Drone drug smuggling surges nearly 100-fold in India (Img-Pinterest)
New Delhi: India’s fight against drug trafficking has entered a new and more complex phase, with smugglers increasingly using drones to push narcotics across borders. According to the Narcotics Control Bureau’s 2025 annual data, released by Union Home Minister Amit Shah, drone-based drug smuggling cases have witnessed an alarming surge over the past five years.
The NCB report recorded 305 drone-related drug smuggling incidents in 2025, leading to the seizure of 468 kilograms of narcotics. Punjab emerged as the worst-affected state, accounting for 298 of the 305 cases, making it the biggest hotspot for drone-enabled drug trafficking in the country.
Security agencies believe that drones are being used extensively to smuggle high-purity heroin, methamphetamine and other narcotics across the India-Pakistan border. The scale of the problem has grown sharply since 2021, when only three such cases were reported, marking a nearly 100-fold rise in drone-linked smuggling incidents.

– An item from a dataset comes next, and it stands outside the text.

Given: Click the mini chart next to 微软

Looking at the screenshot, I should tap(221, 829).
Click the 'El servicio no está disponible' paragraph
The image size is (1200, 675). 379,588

The report also flagged a significant increase in the diversion and misuse of pharmaceutical drugs between 2021 and 2025. Punjab has seen large-scale seizures of codeine-based cough syrup, with 8.95 lakh bottles recovered. Other commonly misused drugs include buprenorphine, tramadol and alprazolam.
Apart from drones, courier and postal channels continue to remain a major challenge for enforcement agencies. While the number of such cases remained steady at 174, authorities seized 972 kilograms of narcotics through mail and courier routes.
The NCB also intensified its crackdown on clandestine synthetic drug laboratories. In 2025, the agency dismantled 30 illegal manufacturing units and arrested 102 people. The report said several facilities in Maharashtra, Rajasthan and Madhya Pradesh were involved in producing mephedrone, ephedrine and illegal psychotropic pills.
Foreign nationals have also figured prominently in trafficking cases. The NCB arrested 747 foreign nationals, including 203 from Nepal, 146 from Nigeria and 97 from Myanmar.
The agency has now shifted focus from seizure-based action to financial investigations targeting drug cartels. In 2025, financial probe cases rose to 1,356, while cartel assets worth Rs 836 crore were frozen - a sharp jump from Rs 164.93 crore five years ago.
The report underlines that drug trafficking networks are becoming more technologically advanced and financially sophisticated, forcing enforcement agencies to adopt stronger surveillance, intelligence and financial-tracking strategies.